L’ancien Premier ministre, chantre autoproclamé de la souveraineté et pourfendeur des élites corrompues, a été placé sous mandat de dépôt pour « atteinte aux biens publics ». Derrière les envolées patriotiques, un masque tombe : celui d’un tribun qui dénonçait chez les autres ce qu’il pratiquait lui-même.
Le rideau est tombé, et cette fois ce n’est pas Choguel Kokalla Maïga qui en tire les ficelles. Mardi 19 août 2025, la Cour Suprême a officialisé ce que Bamako murmurait depuis des jours : l’ancien Premier ministre de la Transition est désormais sous mandat de dépôt. Officiellement inculpé pour « atteinte aux biens publics », « faux et usage de faux », « blanchiment d’argent » et « complicité« , il rejoint la longue liste des politiciens maliens que la justice finit par rattraper.
Le communiqué qui accable
Le communiqué n°001/PG-CSM, signé du procureur général Mamoudou Timbo, est d’une clarté glaçante.

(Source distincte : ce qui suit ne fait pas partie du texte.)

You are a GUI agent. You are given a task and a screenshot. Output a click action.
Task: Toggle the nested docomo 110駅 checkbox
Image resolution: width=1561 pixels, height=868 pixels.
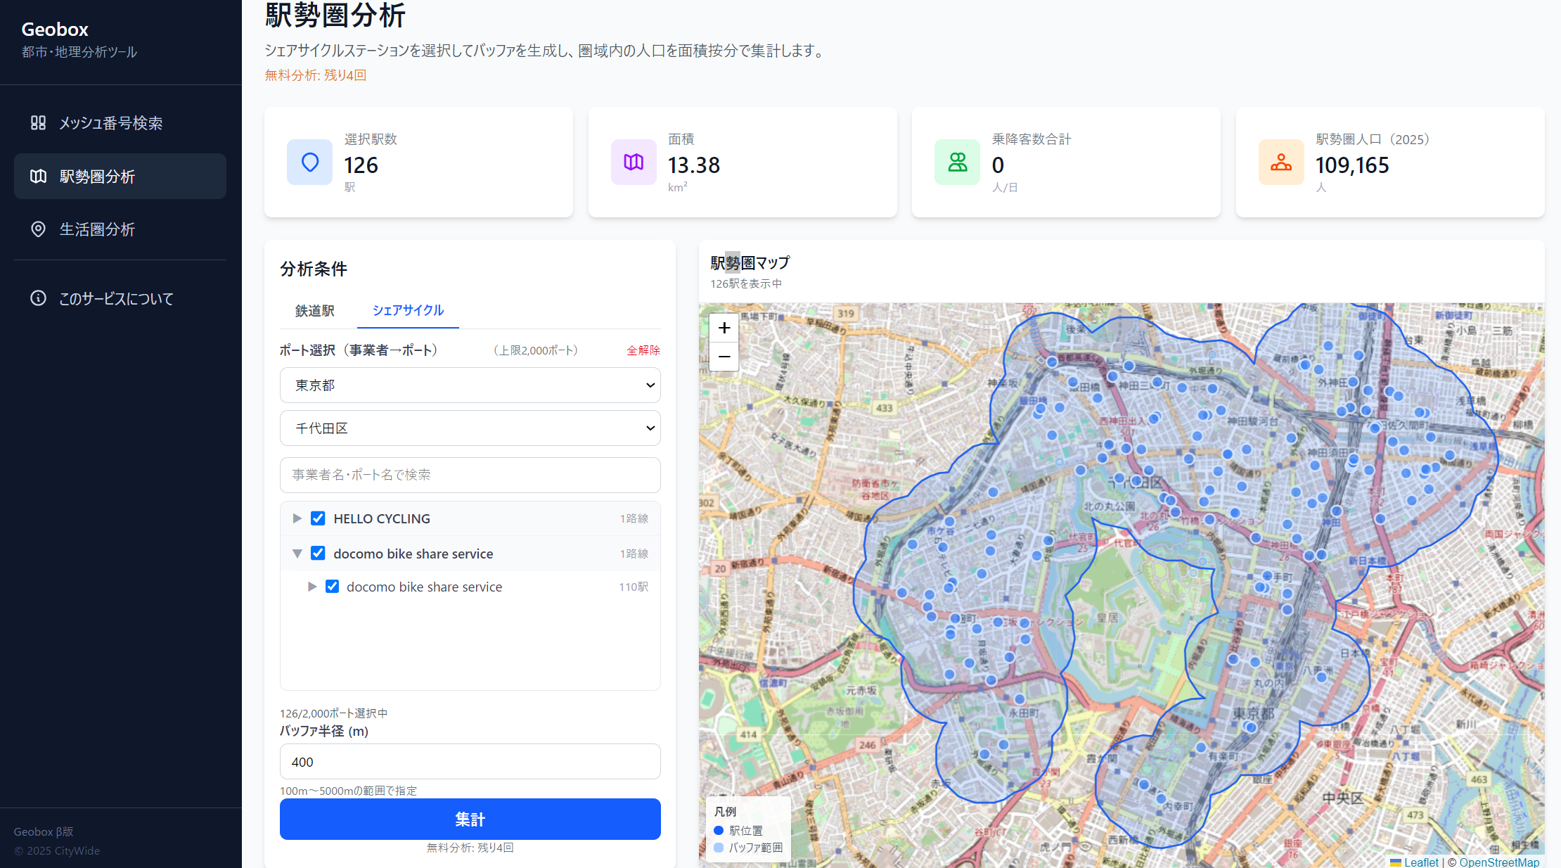(x=332, y=587)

Les faits reprochés concernent « plusieurs milliards de francs CFA » et portent sur la gestion du budget de la Primature entre 2021 et 2024, ainsi que sur des contrats de marchés conclus dans le cadre d’une convention de partenariat avec l’AGTIER.
Choguel n’est pas seul dans la tourmente : des fonctionnaires et opérateurs économiques sont également visés. Mais dans cette affaire, c’est bien son nom, symbole d’une Transition qu’il a contribué à incarner, qui focalise l’attention. L’homme qui fustigeait l’Occident et se posait en garant de l’intégrité nationale est aujourd’hui accusé de dérives dignes de ceux qu’il dénonçait.
Le paradoxe d’un discours et d’une pratique
Choguel Maïga aimait se présenter comme l’homme des principes, le tribun inflexible qui dénonçait tour à tour les dérives des régimes passés, l’ingérence occidentale et les compromissions de ses adversaires. Mais voilà que son nom se retrouve associé aux mêmes maux qu’il prétendait combattre : gestion douteuse des deniers publics, favoritisme, manque de transparence. Ceux qui l’érigeaient en modèle découvrent aujourd’hui un paradoxe cruel : l’apôtre de la souveraineté nationale éclaboussé par des soupçons de prédation.
L’ironie n’échappera à personne. Chef du M5-RFP, Choguel avait incarné la contestation acharnée contre Ibrahim Boubacar Keïta avant d’embrasser, avec un zèle soudain, la Transition militaire née des changements de pouvoir intervenus en 2020 et 2021. Premier ministre improvisé, il s’était mué en porte-parole d’un souverainisme enflammé, n’hésitant pas à vitupérer contre la France, la CEDEAO ou les « ennemis de l’intérieur ». Ses discours martiaux faisaient vibrer les foules, mais sa pratique du pouvoir ressemblait trop souvent à celle qu’il dénonçait : exclusion des contradicteurs, gestion opaque et culte de la personnalité.
Le verbe haut, mais des actes faibles
Face aux juges, Choguel s’est voulu stoïque : « Un homme politique doit s’attendre à tout, y compris à la prison et à la mort », a-t-il lâché. Une posture de martyr qui en dit long sur son habileté à retourner les situations à son avantage. Mais derrière la rhétorique, une évidence : s’il est aujourd’hui sous les verrous, ce n’est pas pour ses idées souverainistes mais pour la manière dont il aurait géré les fonds publics. Ses partisans dénoncent une cabale. Ses détracteurs y voient la confirmation d’un secret de polichinelle : Choguel n’a jamais incarné l’intégrité qu’il revendiquait.
Son ancien directeur de cabinet, le professeur Issiaka Ahmadou Singaré, 80 ans, poursuivi dans le même dossier, mais laissé en liberté, fait figure de fusible. Choguel, lui, paie au prix fort ses contradictions. Hier donneur de leçons, aujourd’hui détenu, il illustre à merveille cette génération de politiciens maliens prompts à invoquer la souveraineté, mais incapables d’appliquer à eux-mêmes les exigences de rigueur qu’ils imposent aux autres.
Un avertissement politique
Au-delà de l’homme, à travers ce mandat de dépôt, la Transition montre qu’aucun « grand faucon » n’est intouchable. Après avoir bâti sa légende sur des envolées verbales contre l’Occident et sur un « patriotisme de façade », Choguel Maïga se retrouve à nu, réduit à ce qu’il a toujours fui : un justiciable ordinaire.
Et si ses mots résonnent encore dans certains cercles militants, sa mise en détention rappelle à tous qu’au Mali, l’heure des illusions est passée. L’homme des discours flamboyants s’est fait rattraper par la réalité la plus triviale : celle des comptes à rendre.